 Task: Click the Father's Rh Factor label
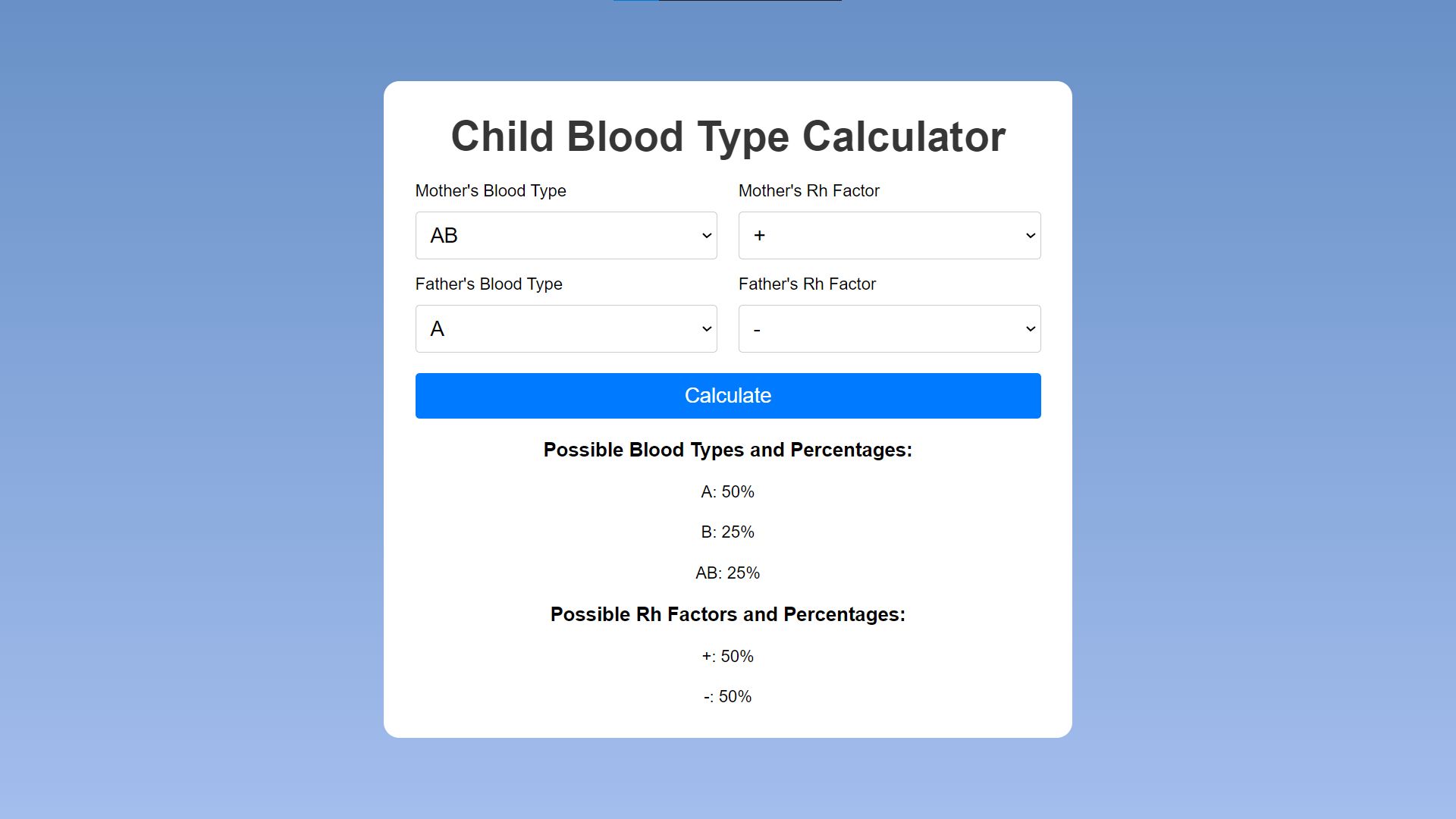click(x=807, y=284)
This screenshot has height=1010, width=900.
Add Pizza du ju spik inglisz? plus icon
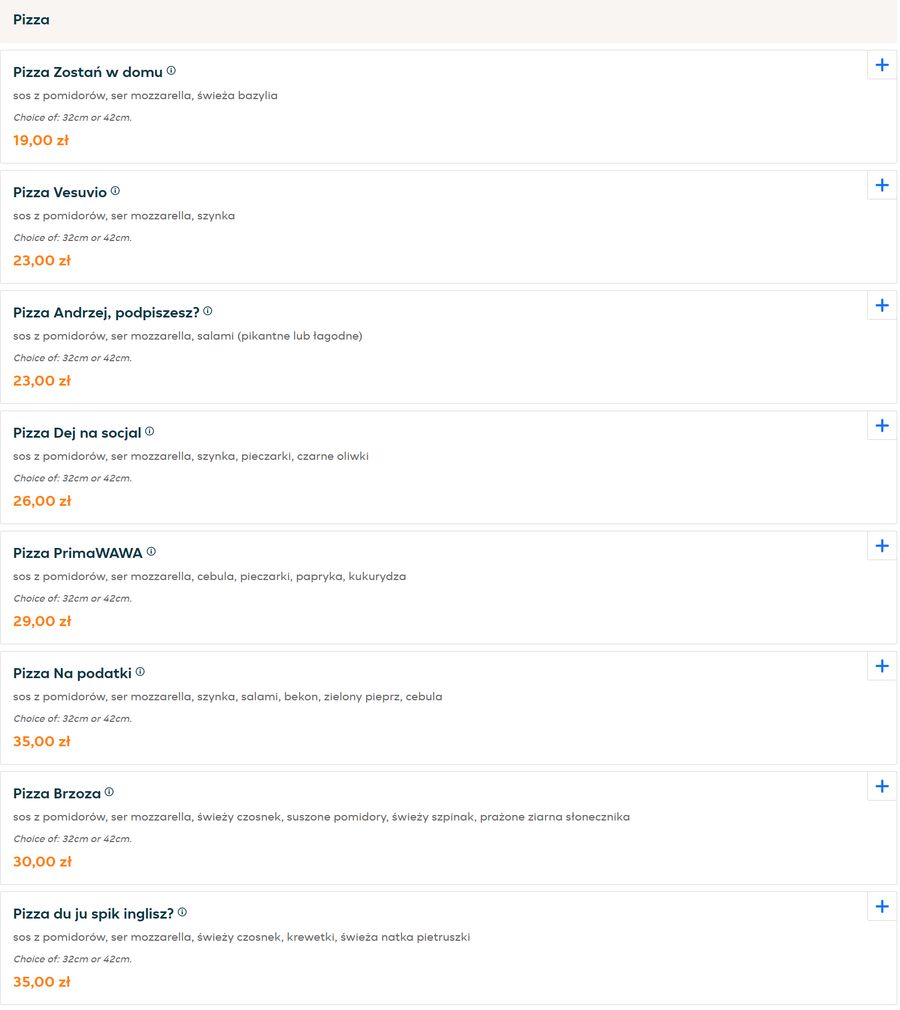[881, 907]
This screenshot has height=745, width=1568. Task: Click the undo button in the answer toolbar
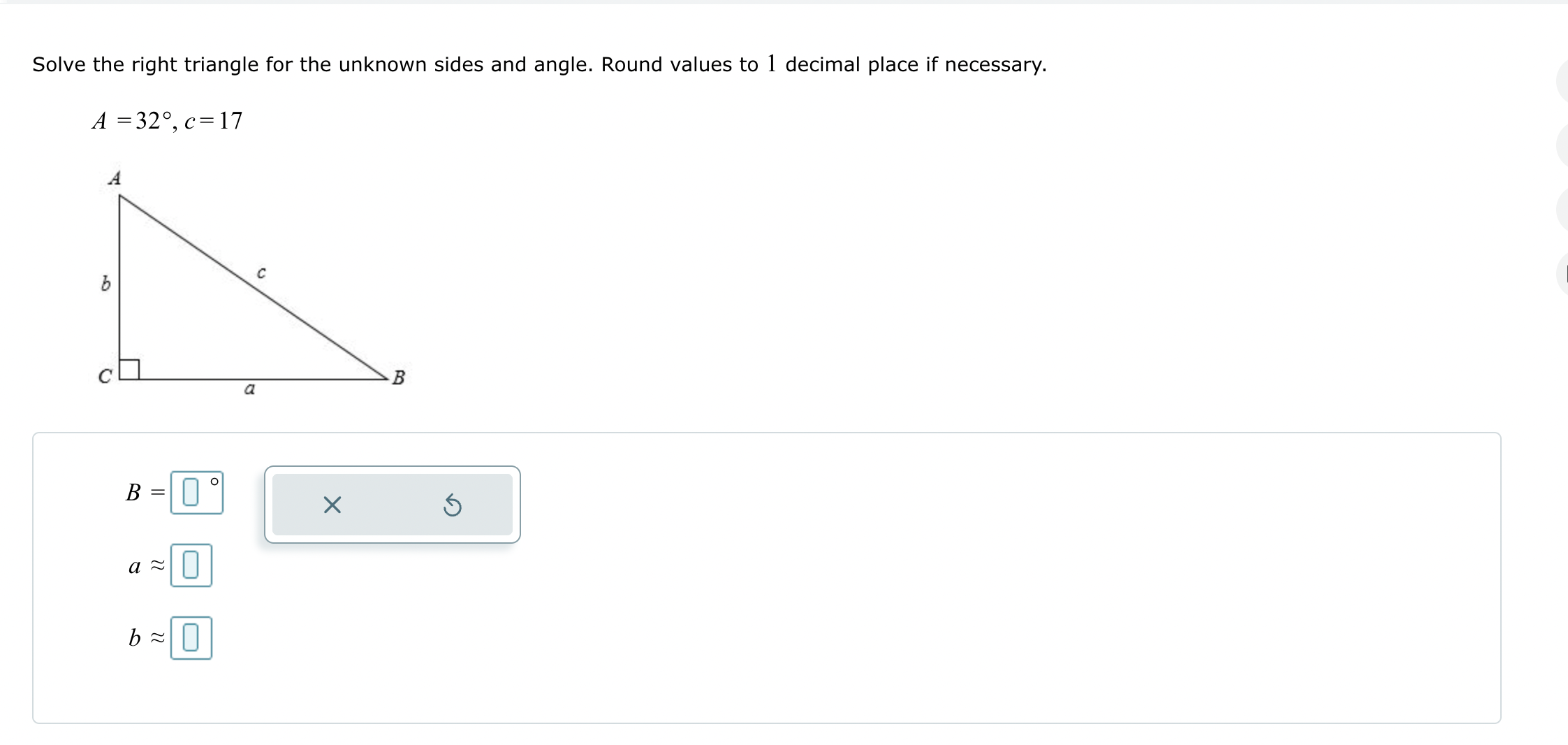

○ ○ ○

## Problem to work on:
What is needed is an exact restatement of every line from the one containing "Add Pizza du ju spik inglisz? plus icon" through the last line of the records, pictures left out.

## Result below:
Add Pizza du ju spik inglisz? plus icon
[881, 907]
This screenshot has height=745, width=1568. Task: Click the undo button in the answer toolbar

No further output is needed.